▸ TEXT:
■ ■ ■ ■
Top 10 Undervalued Small Caps With Insider Buying In Hong Kong
Name | PE | PS | Discount to Fair Value | Value Rating |
---|---|---|---|---|
Vesync | 7.0x | 1.0x | 0.25% | ★★★★★☆ |
Ferretti | 10.8x | 0.7x | 48.35% | ★★★★★☆ |
Edianyun | NA | 0.7x | 38.24% | ★★★★★☆ |
Cheerwin Group | 11.6x | 1.5x | 45.12% | ★★★★☆☆ |
Lion Rock Group | 5.6x | 0.4x | 48.83% | ★★★★☆☆ |
Gemdale Properties and Investment | NA | 0.2x | 46.80% | ★★★★☆☆ |
China Lesso Group Holdings | 5.7x | 0.4x | -491.43% | ★★★☆☆☆ |
Skyworth Group | 5.6x | 0.1x | -293.45% | ★★★☆☆☆ |
Lee & Man Paper Manufacturing | 6.9x | 0.4x | -42.22% | ★★★☆☆☆ |
Emperor International Holdings | NA | 0.8x | 29.45% | ★★★☆☆☆ |
We're going to check out a few of the best picks from our screener tool.
Lee & Man Paper Manufacturing (SEHK:2314)
Simply Wall St Value Rating: ★★★☆☆☆
Overview: Lee & Man Paper Manufacturing is engaged in the production and sale of pulp, tissue paper, and packaging paper, with a market capitalization of HK$10.23 billion.
Operations: The company generates revenue primarily from packaging paper, followed by tissue paper and pulp. Over time, its gross profit margin has shown fluctuations, peaking at 29.08% in late 2017 before declining to 12.49% by mid-2024. Operating expenses are a significant cost component, with general and administrative expenses consistently forming a substantial part of these costs.
PE: 6.9x
Lee & Man Paper Manufacturing, a smaller player in Hong Kong's market, has shown significant insider confidence with Ho Chung Lee purchasing 483,000 shares valued at approximately HK$1.1 million between January and May 2024. This move aligns with the company's strategic share repurchase of over 14 million shares for HK$29.65 million during the same period, suggesting potential undervaluation. Despite relying on higher-risk external borrowing for funding, their earnings surged to HK$805.69 million in H1 2024 from HK$359.9 million a year earlier, signaling growth potential amidst financial challenges.
■ ■ ■ ■
▸ WRITTEN TASKS:
A. Summarize the small-cap text in two sentences.
B. Retype the passage from the small-cap text starting with "Operations: The company" and going on through "of these costs.".
■ ■ ■ ■
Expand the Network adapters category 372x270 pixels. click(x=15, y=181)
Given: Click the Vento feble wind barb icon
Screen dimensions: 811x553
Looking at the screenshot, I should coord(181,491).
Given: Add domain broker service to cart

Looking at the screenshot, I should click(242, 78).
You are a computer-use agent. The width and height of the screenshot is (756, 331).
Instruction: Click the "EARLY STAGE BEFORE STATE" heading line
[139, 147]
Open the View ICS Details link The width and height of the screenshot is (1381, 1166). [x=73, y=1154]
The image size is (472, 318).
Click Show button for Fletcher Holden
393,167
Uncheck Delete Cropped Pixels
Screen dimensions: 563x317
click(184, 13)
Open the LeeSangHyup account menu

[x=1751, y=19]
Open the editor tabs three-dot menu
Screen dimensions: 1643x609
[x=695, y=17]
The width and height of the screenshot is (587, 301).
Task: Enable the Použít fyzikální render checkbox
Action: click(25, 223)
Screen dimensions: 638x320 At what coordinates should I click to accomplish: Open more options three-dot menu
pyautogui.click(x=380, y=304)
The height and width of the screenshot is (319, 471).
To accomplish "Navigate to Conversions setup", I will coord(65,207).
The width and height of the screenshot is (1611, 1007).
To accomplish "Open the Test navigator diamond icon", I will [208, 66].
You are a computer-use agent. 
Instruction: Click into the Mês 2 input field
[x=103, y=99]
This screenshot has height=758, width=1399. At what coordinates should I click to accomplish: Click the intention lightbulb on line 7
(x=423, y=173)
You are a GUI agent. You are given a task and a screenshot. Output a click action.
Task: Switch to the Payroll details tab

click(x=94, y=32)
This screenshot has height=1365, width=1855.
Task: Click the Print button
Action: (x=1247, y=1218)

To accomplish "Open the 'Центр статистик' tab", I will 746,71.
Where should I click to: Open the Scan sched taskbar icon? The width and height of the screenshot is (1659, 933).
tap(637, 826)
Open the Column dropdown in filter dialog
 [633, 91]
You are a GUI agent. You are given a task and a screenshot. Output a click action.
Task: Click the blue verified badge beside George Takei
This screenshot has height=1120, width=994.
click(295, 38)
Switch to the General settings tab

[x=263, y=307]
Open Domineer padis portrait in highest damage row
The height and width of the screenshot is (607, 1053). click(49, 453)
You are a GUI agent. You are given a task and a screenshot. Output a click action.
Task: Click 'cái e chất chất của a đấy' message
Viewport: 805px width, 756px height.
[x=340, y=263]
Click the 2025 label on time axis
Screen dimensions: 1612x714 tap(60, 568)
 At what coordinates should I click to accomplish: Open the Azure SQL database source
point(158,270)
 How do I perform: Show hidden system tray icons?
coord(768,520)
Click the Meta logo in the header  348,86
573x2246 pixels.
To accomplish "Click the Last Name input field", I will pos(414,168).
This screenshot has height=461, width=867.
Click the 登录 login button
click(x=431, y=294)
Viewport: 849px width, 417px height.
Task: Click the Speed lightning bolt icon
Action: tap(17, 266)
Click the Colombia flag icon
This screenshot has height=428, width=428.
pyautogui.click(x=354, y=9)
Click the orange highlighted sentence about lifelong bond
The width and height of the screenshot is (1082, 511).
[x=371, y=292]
■ ■ ■ ■
▸ ANSWERS FOR THIS EXERCISE:
A. The text lists ten undervalued Hong Kong small caps with insider buying, giving each company's PE, PS, discount to fair value, and value rating. It then profiles Lee & Man Paper Manufacturing, a producer of pulp, tissue paper, and packaging paper whose insider Ho Chung Lee bought 483,000 shares between January and May 2024 and whose earnings rose to HK$805.69 million in H1 2024 from HK$359.9 million a year earlier.

B.
Operations: The company generates revenue primarily from packaging paper, followed by tissue paper and pulp. Over time, its gross profit margin has shown fluctuations, peaking at 29.08% in late 2017 before declining to 12.49% by mid-2024. Operating expenses are a significant cost component, with general and administrative expenses consistently forming a substantial part of these costs.